Exercise instructions
Return each line in the rows below that contains the string "screenshot". Case counts.

Records for processing
◆ ◆ ◆ ◆
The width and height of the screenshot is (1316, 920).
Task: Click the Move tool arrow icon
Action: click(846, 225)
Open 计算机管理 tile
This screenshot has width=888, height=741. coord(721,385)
◆ ◆ ◆ ◆
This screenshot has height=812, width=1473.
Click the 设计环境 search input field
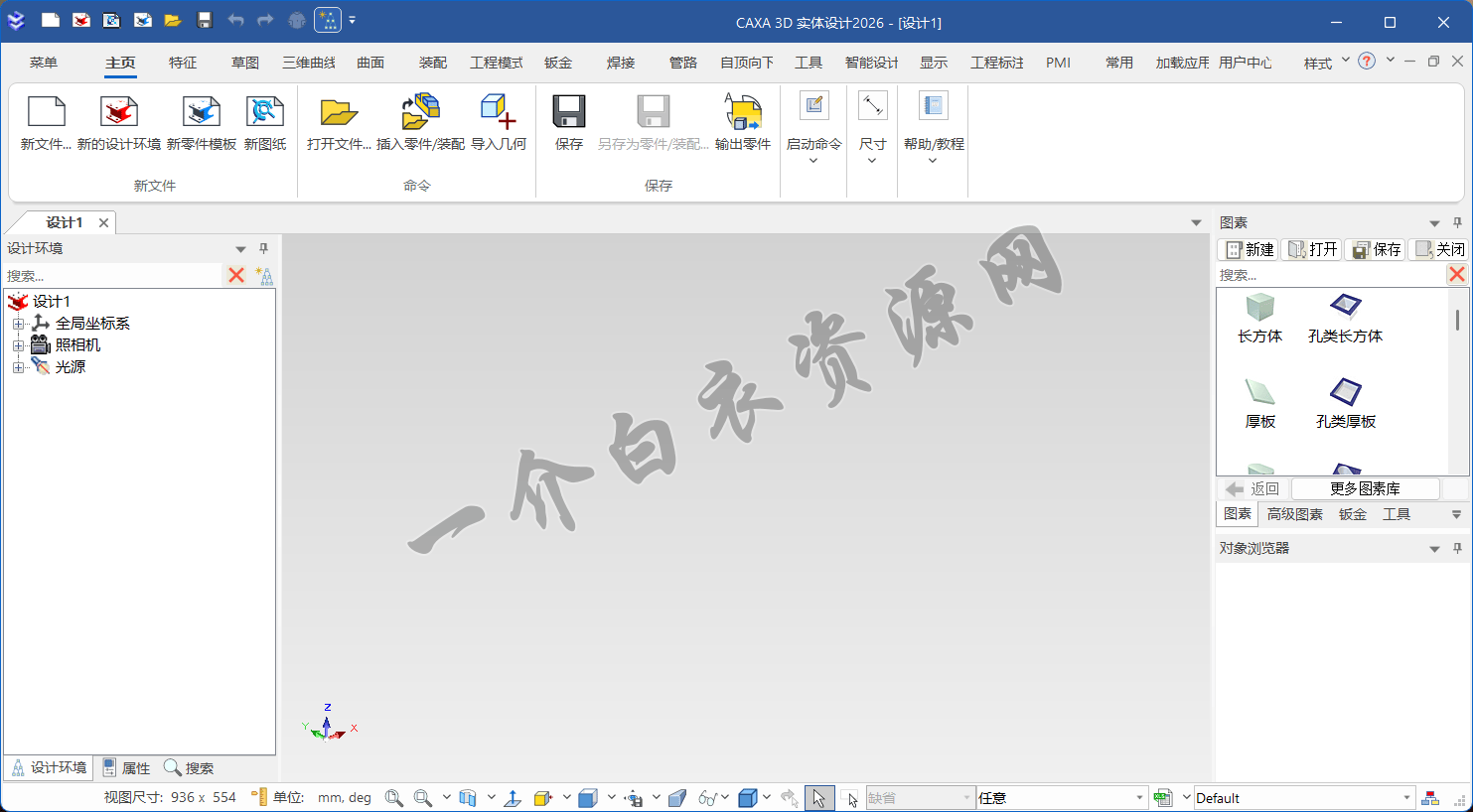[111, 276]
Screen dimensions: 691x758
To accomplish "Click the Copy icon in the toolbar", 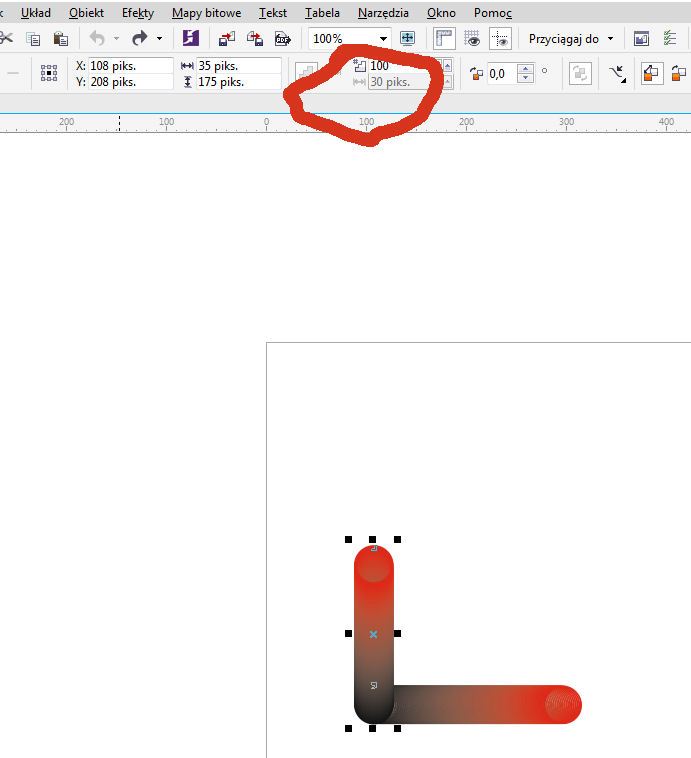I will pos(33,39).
◆ ◆ ◆ ◆
The answer
The width and height of the screenshot is (1316, 920).
This screenshot has width=888, height=741. coord(721,385)
This screenshot has height=812, width=1473.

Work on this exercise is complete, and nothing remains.